§ Aim
Quote the records exactly, from the line with "Sfârşit de vară (393, 1593)" to the line with "Meşterul Manole (396, 1163)".

§ Data records
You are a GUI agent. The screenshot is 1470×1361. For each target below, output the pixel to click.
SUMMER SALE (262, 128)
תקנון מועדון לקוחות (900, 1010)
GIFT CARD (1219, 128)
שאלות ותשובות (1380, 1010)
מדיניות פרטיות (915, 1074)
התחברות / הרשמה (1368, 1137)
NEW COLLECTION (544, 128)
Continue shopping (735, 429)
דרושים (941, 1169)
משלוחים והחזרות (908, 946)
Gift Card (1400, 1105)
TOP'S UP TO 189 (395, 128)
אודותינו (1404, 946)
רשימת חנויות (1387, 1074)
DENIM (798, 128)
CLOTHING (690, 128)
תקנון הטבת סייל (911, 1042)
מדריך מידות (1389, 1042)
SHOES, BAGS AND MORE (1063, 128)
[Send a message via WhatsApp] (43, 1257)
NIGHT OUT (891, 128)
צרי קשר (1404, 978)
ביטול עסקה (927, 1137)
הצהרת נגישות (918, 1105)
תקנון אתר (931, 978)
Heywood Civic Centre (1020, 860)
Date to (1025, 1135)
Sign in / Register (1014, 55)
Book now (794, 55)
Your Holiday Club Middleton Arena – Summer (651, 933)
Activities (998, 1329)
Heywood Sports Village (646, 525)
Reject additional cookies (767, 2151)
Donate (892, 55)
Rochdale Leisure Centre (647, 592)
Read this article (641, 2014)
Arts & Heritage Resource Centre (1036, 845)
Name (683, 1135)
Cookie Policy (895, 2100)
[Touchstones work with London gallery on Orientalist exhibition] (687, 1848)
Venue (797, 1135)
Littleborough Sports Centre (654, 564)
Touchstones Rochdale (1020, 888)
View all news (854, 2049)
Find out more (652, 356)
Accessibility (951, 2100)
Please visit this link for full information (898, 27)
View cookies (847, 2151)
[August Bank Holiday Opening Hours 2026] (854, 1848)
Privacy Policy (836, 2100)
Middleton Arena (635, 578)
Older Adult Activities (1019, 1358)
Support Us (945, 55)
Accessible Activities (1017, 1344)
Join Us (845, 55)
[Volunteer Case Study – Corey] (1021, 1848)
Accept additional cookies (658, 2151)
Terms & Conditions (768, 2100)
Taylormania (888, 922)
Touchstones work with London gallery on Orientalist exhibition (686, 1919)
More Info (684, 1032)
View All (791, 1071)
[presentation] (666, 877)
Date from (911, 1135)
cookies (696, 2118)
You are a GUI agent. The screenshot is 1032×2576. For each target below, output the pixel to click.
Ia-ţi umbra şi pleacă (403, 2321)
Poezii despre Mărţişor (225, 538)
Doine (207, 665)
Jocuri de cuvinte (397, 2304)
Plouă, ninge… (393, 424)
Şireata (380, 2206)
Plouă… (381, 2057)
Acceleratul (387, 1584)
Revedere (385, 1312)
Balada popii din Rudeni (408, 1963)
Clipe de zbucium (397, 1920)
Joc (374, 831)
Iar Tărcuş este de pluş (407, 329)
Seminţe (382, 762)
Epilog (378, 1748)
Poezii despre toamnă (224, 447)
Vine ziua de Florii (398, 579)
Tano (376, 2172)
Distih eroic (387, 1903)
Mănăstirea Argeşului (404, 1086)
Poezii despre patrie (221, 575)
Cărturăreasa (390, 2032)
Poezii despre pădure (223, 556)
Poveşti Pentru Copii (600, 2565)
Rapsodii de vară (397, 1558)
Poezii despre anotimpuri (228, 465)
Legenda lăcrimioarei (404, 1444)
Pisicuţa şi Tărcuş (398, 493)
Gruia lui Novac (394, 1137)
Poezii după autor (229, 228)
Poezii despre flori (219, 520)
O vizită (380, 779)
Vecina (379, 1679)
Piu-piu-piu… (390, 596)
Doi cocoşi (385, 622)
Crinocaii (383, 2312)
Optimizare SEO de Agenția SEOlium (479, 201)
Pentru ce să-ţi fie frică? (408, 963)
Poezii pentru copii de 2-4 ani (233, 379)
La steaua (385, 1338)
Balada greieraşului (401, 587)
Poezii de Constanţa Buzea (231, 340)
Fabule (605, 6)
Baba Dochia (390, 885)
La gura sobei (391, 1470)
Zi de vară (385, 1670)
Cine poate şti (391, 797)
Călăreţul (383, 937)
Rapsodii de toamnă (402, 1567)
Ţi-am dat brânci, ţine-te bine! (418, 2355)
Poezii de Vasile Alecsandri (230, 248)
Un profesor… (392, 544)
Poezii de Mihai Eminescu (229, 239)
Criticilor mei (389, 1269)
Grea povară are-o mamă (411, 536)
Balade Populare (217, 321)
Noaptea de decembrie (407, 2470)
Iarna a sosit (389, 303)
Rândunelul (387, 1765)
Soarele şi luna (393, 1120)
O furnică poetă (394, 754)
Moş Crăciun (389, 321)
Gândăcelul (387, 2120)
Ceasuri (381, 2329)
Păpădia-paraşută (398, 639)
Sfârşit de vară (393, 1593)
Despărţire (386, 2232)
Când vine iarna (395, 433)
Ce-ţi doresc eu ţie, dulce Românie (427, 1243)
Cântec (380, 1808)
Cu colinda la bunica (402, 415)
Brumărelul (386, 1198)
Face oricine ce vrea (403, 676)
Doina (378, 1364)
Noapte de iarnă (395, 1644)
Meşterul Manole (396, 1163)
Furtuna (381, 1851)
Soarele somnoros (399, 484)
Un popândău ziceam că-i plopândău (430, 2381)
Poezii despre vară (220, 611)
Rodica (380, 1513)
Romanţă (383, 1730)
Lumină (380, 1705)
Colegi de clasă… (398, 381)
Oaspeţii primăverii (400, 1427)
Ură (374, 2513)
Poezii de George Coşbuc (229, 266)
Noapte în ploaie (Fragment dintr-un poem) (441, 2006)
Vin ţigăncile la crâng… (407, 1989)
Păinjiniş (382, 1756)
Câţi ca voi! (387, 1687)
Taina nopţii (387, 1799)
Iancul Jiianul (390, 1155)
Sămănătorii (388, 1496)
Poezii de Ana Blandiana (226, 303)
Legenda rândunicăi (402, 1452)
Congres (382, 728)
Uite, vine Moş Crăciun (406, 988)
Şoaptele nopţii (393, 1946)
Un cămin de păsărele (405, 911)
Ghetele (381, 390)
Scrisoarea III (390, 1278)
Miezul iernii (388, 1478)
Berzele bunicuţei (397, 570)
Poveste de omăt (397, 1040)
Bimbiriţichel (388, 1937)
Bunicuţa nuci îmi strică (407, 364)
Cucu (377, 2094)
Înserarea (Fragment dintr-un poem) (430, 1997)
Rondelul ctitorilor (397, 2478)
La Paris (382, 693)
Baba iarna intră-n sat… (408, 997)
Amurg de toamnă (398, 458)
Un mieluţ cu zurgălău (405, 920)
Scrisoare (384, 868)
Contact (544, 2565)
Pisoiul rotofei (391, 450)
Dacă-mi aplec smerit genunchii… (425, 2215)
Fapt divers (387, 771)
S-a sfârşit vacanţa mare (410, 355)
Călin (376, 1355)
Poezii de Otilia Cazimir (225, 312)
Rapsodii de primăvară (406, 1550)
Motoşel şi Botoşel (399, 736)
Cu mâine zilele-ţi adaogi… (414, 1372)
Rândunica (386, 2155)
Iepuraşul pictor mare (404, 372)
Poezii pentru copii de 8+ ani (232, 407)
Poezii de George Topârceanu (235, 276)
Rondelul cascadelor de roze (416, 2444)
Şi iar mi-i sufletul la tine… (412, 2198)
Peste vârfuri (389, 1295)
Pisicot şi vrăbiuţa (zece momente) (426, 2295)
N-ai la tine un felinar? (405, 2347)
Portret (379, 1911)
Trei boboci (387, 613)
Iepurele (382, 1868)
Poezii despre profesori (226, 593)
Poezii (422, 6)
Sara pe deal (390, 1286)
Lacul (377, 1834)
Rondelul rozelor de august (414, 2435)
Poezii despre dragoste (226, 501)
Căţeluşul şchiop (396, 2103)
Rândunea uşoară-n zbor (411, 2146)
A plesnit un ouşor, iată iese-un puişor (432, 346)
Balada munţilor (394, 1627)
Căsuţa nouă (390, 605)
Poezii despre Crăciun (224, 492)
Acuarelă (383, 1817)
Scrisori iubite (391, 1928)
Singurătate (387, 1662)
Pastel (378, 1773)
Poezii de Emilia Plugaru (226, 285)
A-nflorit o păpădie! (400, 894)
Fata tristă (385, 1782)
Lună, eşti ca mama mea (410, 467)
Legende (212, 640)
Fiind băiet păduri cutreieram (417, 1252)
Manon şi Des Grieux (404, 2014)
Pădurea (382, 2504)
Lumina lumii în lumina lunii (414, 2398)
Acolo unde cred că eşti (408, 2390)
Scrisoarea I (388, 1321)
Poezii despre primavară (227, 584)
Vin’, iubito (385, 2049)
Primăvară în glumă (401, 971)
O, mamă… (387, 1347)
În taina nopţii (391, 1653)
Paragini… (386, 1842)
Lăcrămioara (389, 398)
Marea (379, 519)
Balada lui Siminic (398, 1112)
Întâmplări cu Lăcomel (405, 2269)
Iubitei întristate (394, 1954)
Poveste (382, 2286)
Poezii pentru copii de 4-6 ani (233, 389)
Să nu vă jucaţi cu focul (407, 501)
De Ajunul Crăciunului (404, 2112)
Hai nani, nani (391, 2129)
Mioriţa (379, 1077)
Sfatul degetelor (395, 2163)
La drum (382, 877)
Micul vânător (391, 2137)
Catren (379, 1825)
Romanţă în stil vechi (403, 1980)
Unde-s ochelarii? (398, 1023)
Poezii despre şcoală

§ Solved exercise
Sfârşit de vară (393, 1593)
Despărţire (386, 2232)
Când vine iarna (395, 433)
Ce-ţi doresc eu ţie, dulce Românie (427, 1243)
Cântec (380, 1808)
Cu colinda la bunica (402, 415)
Brumărelul (386, 1198)
Face oricine ce vrea (403, 676)
Doina (378, 1364)
Noapte de iarnă (395, 1644)
Meşterul Manole (396, 1163)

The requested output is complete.